• 引用文:
%%
6.1 言語アナロジーを道徳性の研究に用いること
Gilbert Herman

Sripadaは道徳性の生得性について (1) 特定の原理が生得的であるとするSI (simple innateness) モデル (2) PP (principles and parameter: 原理とパラメータ) モデル と (3) 生得的なバイアスが道徳性の内容を決定することなくひとびとの獲得する独特性に影響を与えるとする IB (innate bias) モデルとを区別し,(1), (2) を退けて (3) を提唱した.ここではIBモデルについて議論することなく,SripadaによるSIモデルとPPモデルを棄却する議論が不完全であり,3つのどのモデルも可能性があることを論じる

6.1.1 単純な生得性
Sripadaの当初の定式化では,SI モデルは「いくつかの道徳的規範が生得的である」というものだったが,すぐに「多くの特定の規則が生得的であり,その内容は非規範的な語彙で定式化される」というものに再定式化された.

コメント
1. 多くの生得的な規範があるという主張を否定することは,いくつかの生得的な規範があるということと整合的である
2. どちらの主張にせよ,生得的な規範が非規範的な語彙で内容が定式化されなければならないという解釈には同意できない.規範が「正,誤,善,悪,正義,不正義」などについてのものであるならば,その内容は部分的には規範的な語で定式化されなければならない

    • もし非規範的な語で「正,誤,善,悪,正義,不正義」のようなものを同定することが可能でなければならないとするならば,規範に言及する規範(例「間違っていることをひとに教唆することは間違っている」のような原理)は締め出されてしまう
    • もしこうした原理を締め出すならば,二重効果原理(「他者により大きな善をもたらすための手段(の一部)として(それに同意していない)誰かに害をもたらすことは,より大きな善をもたらすために行った行為の副作用としての害を引き起こすことよりも,悪い」)のようなものも排除されてしまい,SI モデルそのものが問題の多いものになってしまう.
    • 言語において普遍的な原理があるというとき,言語学者はこうした原理が言語学の概念を用いることなく定式化されるとは想定していない.道徳においても普遍的な原理に規範的な語彙が含まれていても良いのでは

3. Sripada は「多かれ少なかれすべての普遍的な規範として想定されるものは,多様性を帯びている」と示唆している.しかし,少なくともいくつかの道徳的規範は,他の条件が等しいならばデフォルトで採用される規範であり,社会的文脈はどのような場合に「他の条件が等しい」とされるかについて関連すると考えることは可能.異なった道徳体系は異なるデフォルト規範を持つという主張と,異なった道徳体系は同一のデフォルト規範を持ち,社会的文脈よって異なる相互作用を示すという主張とを区別することは困難.
4. ある種の規範は,ひとびとに明示的に知られることなく,道徳的判断のなかに非明示的に表れることがある.二重効果原理の非明示的な受容が広範なものであり,一般のひとびとがその原理について明示的な知識がなく,明示的な教示によって伝達されないのだとしたら,この原理が生得的で普遍的なものであると示唆される

6.1.2 原理とパラメータ
原理とパラメータモデルは普遍的な道徳原理と,道徳体系ごとのばらつきを可能とするパラメータを含む.Sripadaはこのモデルを支持する二つの議論を区別している.ひとつは,刺激の貧困.もうひとつは様々な道徳体系間の共通性と多様性.
%%
• 問題の詳細:
引用文のうち、「Sripadaは道徳性の生得性について (1) 特定の原理が生得的であるとするSI」から「というものに再定式化された.」までの部分を、両端を含めて一字も変えずに返してください。 データは引用文とは別の出典から取られています。

• 出典の抜粋:
%%
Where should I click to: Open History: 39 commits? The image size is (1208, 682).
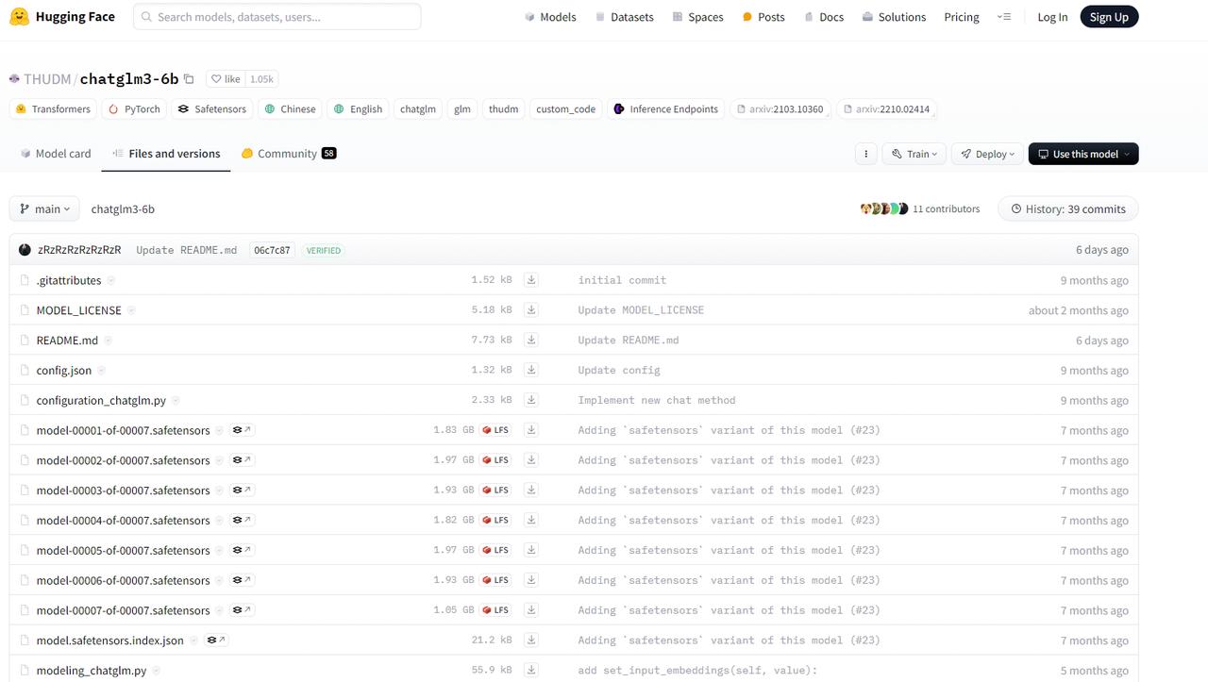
%%
• この問題の解答:
Sripadaは道徳性の生得性について (1) 特定の原理が生得的であるとするSI (simple innateness) モデル (2) PP (principles and parameter: 原理とパラメータ) モデル と (3) 生得的なバイアスが道徳性の内容を決定することなくひとびとの獲得する独特性に影響を与えるとする IB (innate bias) モデルとを区別し,(1), (2) を退けて (3) を提唱した.ここではIBモデルについて議論することなく,SripadaによるSIモデルとPPモデルを棄却する議論が不完全であり,3つのどのモデルも可能性があることを論じる

6.1.1 単純な生得性
Sripadaの当初の定式化では,SI モデルは「いくつかの道徳的規範が生得的である」というものだったが,すぐに「多くの特定の規則が生得的であり,その内容は非規範的な語彙で定式化される」というものに再定式化された.